(Supplied records)

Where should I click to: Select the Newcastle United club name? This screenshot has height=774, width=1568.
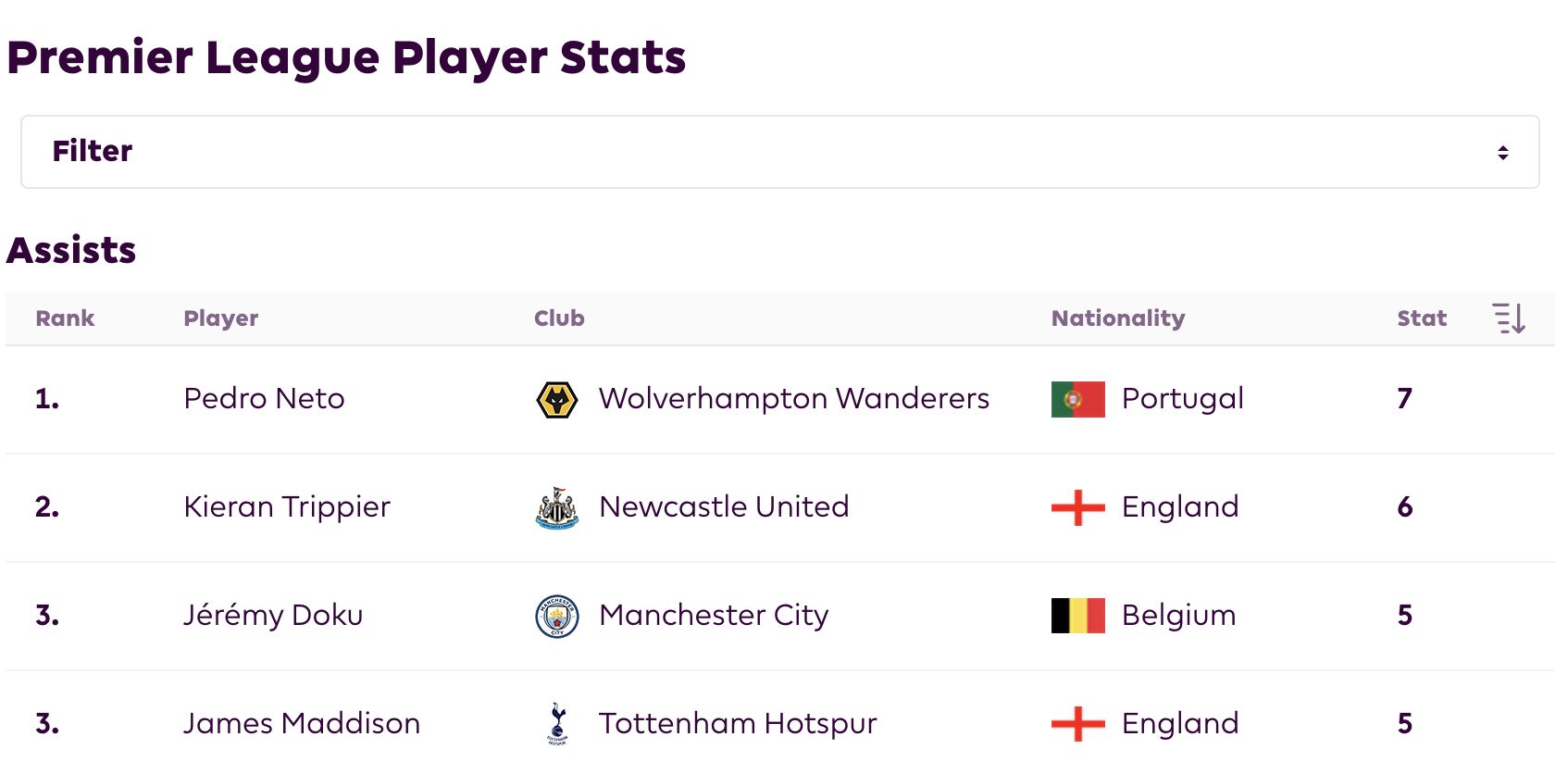724,507
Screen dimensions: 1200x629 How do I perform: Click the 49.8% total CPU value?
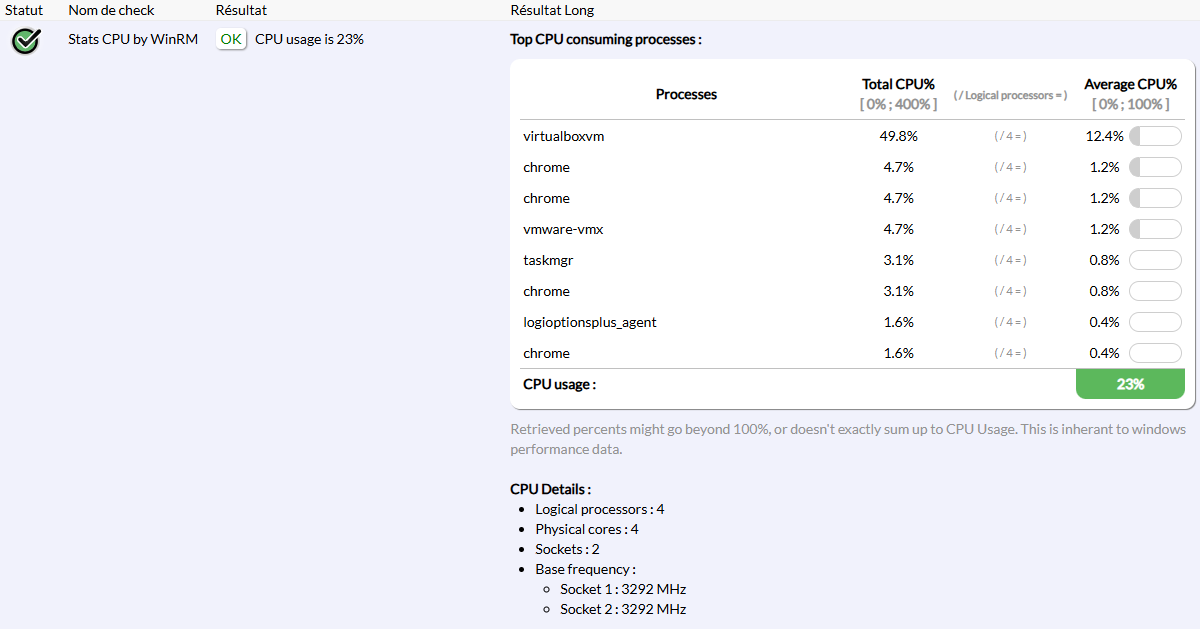click(x=899, y=136)
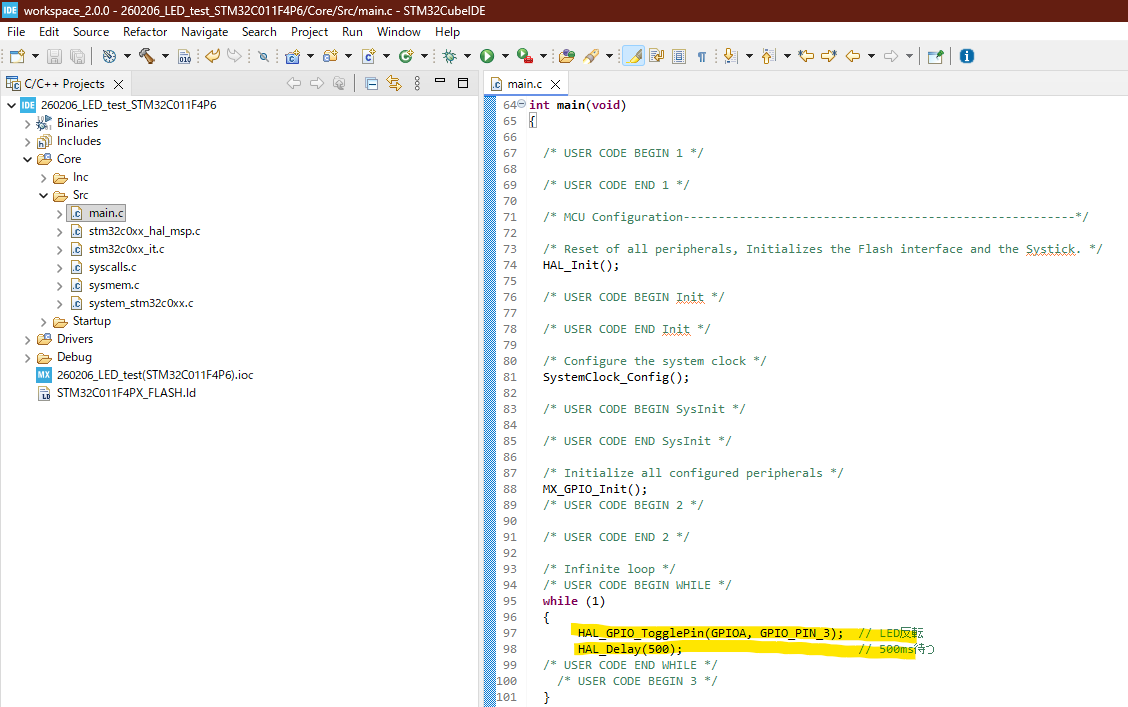Toggle Link with Editor in Projects panel

coord(394,84)
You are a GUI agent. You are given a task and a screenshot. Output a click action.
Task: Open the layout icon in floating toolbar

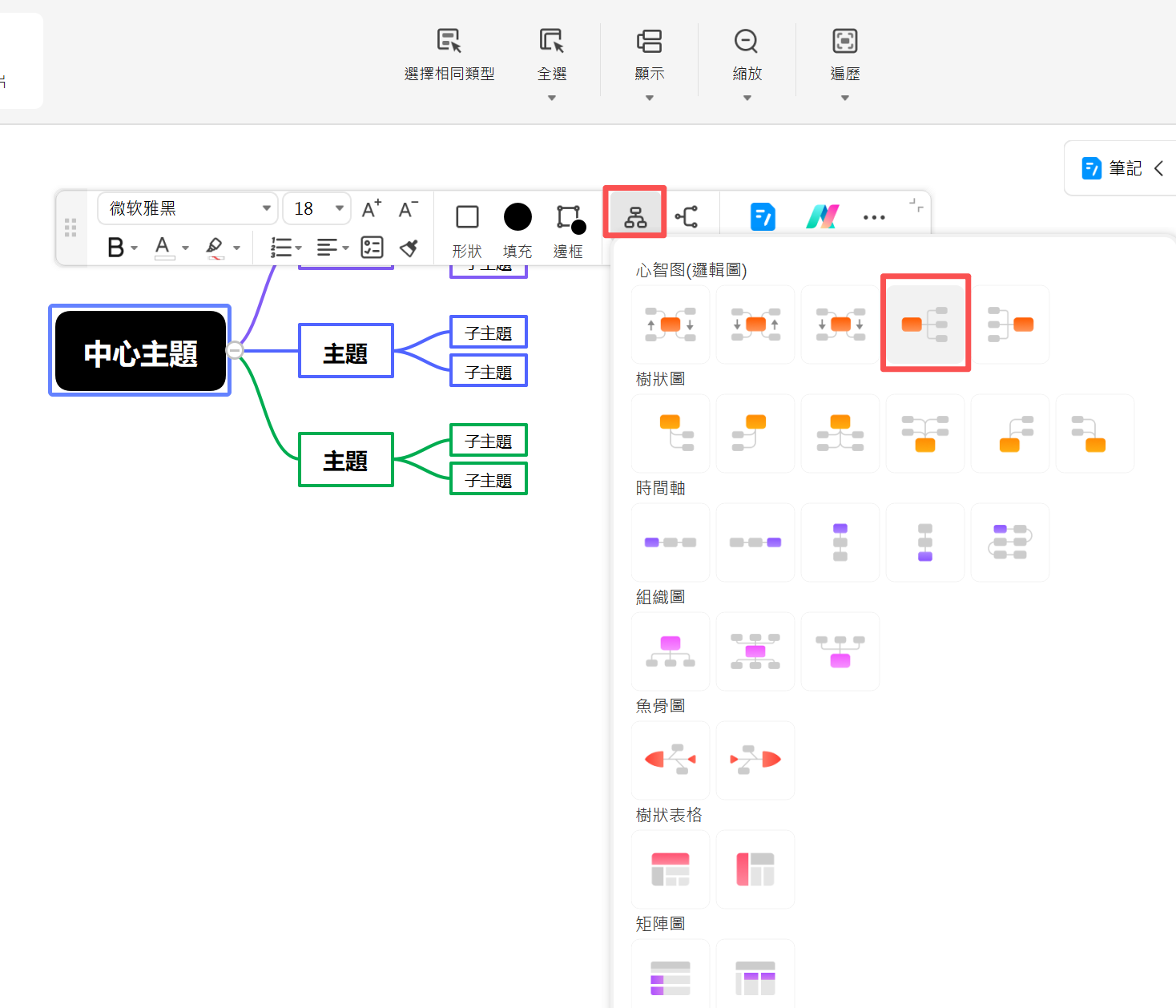coord(634,216)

(End Supplied records)

## Work to complete
From the line with "Screen dimensions: 1200x629" down to the last line of the records above, restate each line verbatim, passing over any picture.

## Response area
Screen dimensions: 1200x629 How do I perform: Click the 49.8% total CPU value?
click(x=899, y=136)
Toggle Link with Editor in Projects panel

coord(394,84)
You are a GUI agent. You are given a task and a screenshot. Output a click action.
Task: Open the layout icon in floating toolbar

coord(634,216)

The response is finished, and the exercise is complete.